ToeJam & Earl Back in the Groove! Review | Invasion der 90er Aliens

Kann ein so übermäßig Retro infizierter Titel wie ToeJam & Earl überhaupt objektiv betrachtet werden? Kannst du das Spiel, das Fans des Franchise forderten, völlig losgelöst von seiner Historie betrachten? Ist Back in the Groove! unter normalen Umständen rezensierbar?

Objektivität ist der Schlüssel zu einer neutralen, bewussten Bewertung. Objektivität hilft sich von Vorlieben zu entfernen, Vergleiche zu unterlassen und das reine selbstständige Werk zu betrachten. Doch wenn du ehrlich bist werden gerade Spielerlebnisse, ähnlich wie im Film und in der Musik, von Emotionen und individuellen Erlebnissen beeinflusst. Du kannst dir zwar alle wichtigen Elemente eines Spiels getrennt ansehen, in jeder Kategorie zu einem Schluss kommen und die Ergebnisse am Ende addieren, doch immer wieder wird deine Entscheidung von deinen eigenen Emotionen verwässert werden. Die Frage wäre also nicht; kann eine Rezension ausschließlich objektiv sein, sondern muss sie es überhaupt?

„Auf der Welt gibt es nichts, rein gar nichts von Menschen, was objektiv wäre.“ (Unbekannt)

************

§ AUFGABE: Schreib die Rezension zu ToeJam & Earl Back in the Groove! nach dem Zitat am Schluss weiter.

§ VORLIEGENDES MATERIAL:
************

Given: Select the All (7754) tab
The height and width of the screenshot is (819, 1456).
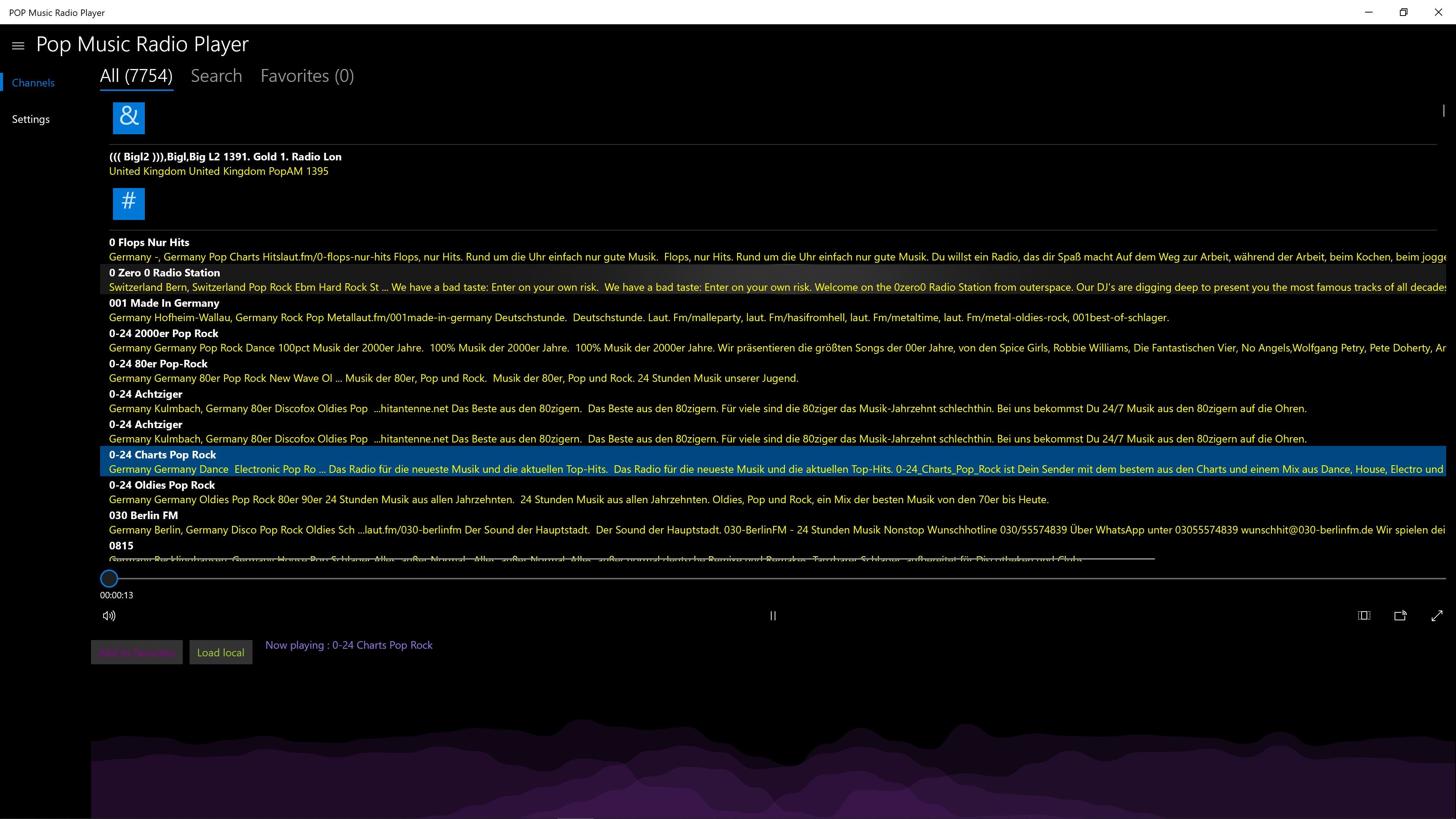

************

§ ANTWORT:
Im gewissen Maße muss eine Rezension, eine Kritik natürlich objektiv sein, sonst würdest du ungeliebten Spielekonzepten immer eine Abfuhr erteilen. Um den Umstand zu vermeiden kannst du aber Genrevertreter, die dir nicht liegen, im besten Fall an den delegieren, der sie bevorzugt. Zur Einordnung im historischen Kontext, wie im Fall von ToeJam & Earl würde pure Objektivität zu keinem guten Ende führen. Das zeigen inzwischen viele unterschiedliche Rezensionen für Back in the Groove!, die auf einer Skala von 0-10 in Bereichen zwischen 4 und 9,5 liegen. Das Spiel ist also riesigen Schwankungen ausgesetzt, die aller Wahrscheinlichkeit nach absolut nichts über die reine Qualität und das individuelle Spielerlebnis eines jeden Menschen aussagen. Die Frage scheint überflüssig wer hier eine emotionale, retrospektive Bindung zu dem 90er Jahre Adventure pflegt und wer rein analytisch die Fakten zusammengesammelt hat.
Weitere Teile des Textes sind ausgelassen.